This was fully ported to https://github.com/WordPress/wordpress-playground as a part of the Data Liberation project.
The ported code is now available at https://github.com/WordPress/wordpress-playground/tree/e17cbbdbf9340ef18a1404d70f1ad9d1d431a3d3/packages/playground/data-liberation
This is an exploration of what could become the WordPress Site Transfer Protocol:
https://core.trac.wordpress.org/ticket/60375
The current version is focused on finding and rewriting URLs as well as downloading any related assets.
Inspect tricky-input.html and tricky-output.html to see what this repo can do today.
The next steps here would be to flesh out this README more, start some issues and discussions, and define the minimal v1 to ship and stress-test in Playground.

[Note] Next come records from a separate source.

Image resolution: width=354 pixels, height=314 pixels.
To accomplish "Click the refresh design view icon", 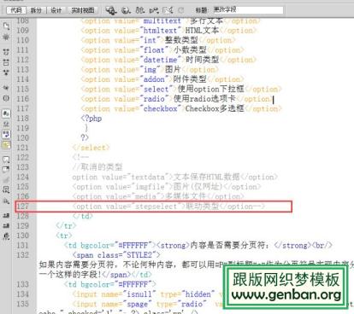I will [181, 10].
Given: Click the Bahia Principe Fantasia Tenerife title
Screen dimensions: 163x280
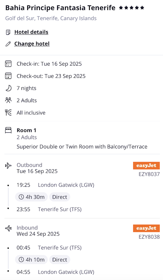Looking at the screenshot, I should click(60, 8).
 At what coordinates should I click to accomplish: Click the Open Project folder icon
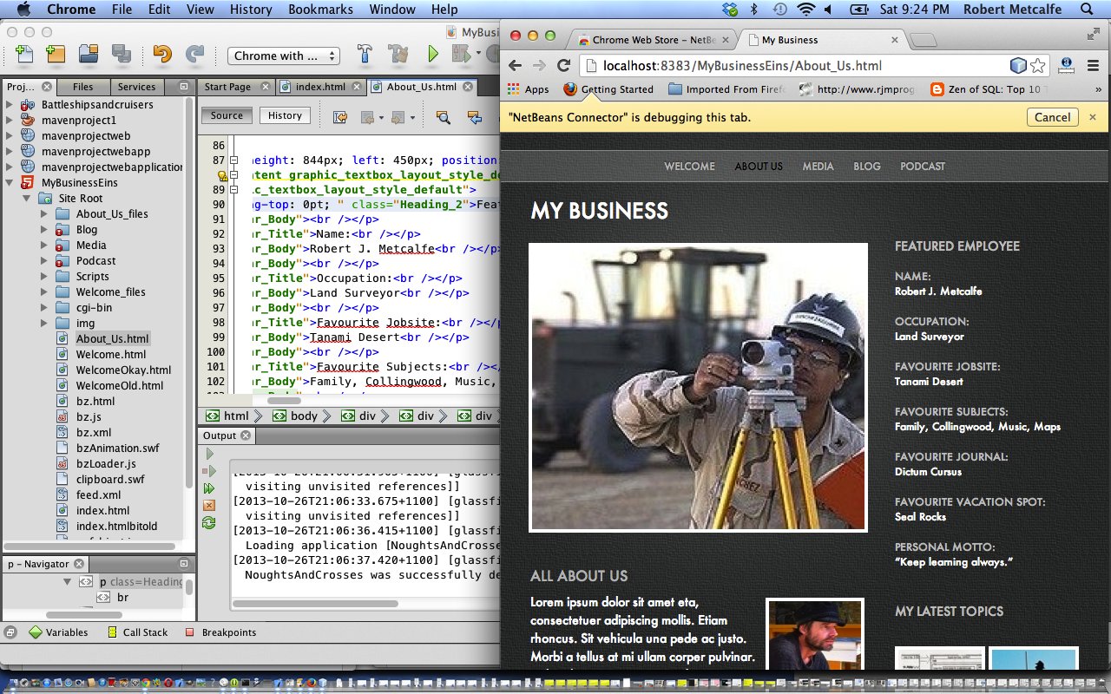(88, 55)
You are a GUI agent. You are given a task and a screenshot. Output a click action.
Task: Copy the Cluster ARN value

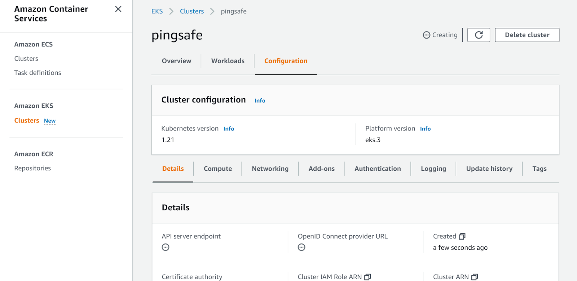475,277
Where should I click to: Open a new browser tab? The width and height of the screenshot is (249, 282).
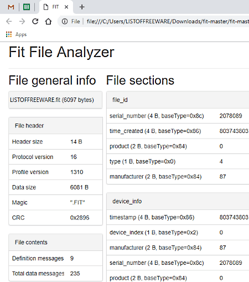[x=82, y=7]
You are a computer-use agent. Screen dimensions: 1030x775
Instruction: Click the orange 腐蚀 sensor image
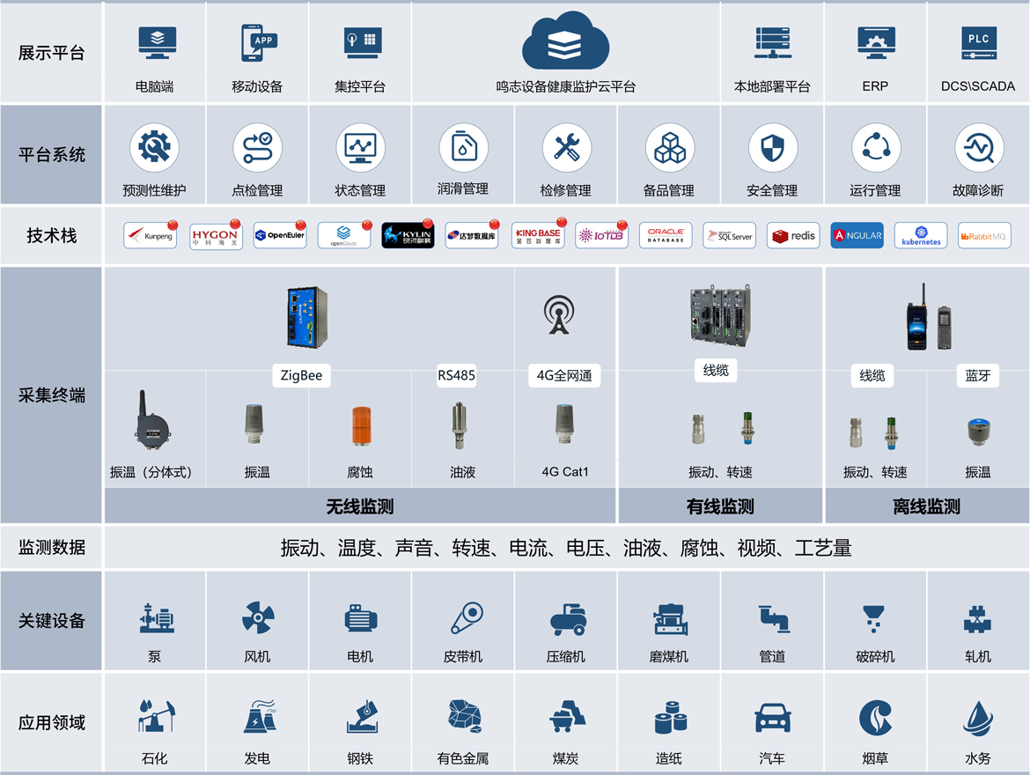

- URL rewriting works to perhaps the greatest extent it ever did. There are still corner-cases to discuss and performance optimizations to reap before making any of this a public API.
- The URL parser requires PHP 8.1. This is fine for some Playground applications, but we'll more compatibility to get any of this into WordPress core. Also, that parser uses dozens of classes when we could likely rework it into something as self-contained like the WP_HTML_Tag_Processor.
- Downloading the assets isn't implemented yet. It feels like there's no way to even start doing it without a state tracking table as there might be way more images to download than the PHP time limit allows. Perhaps that doesn't need to be solved to start using this with Markdown.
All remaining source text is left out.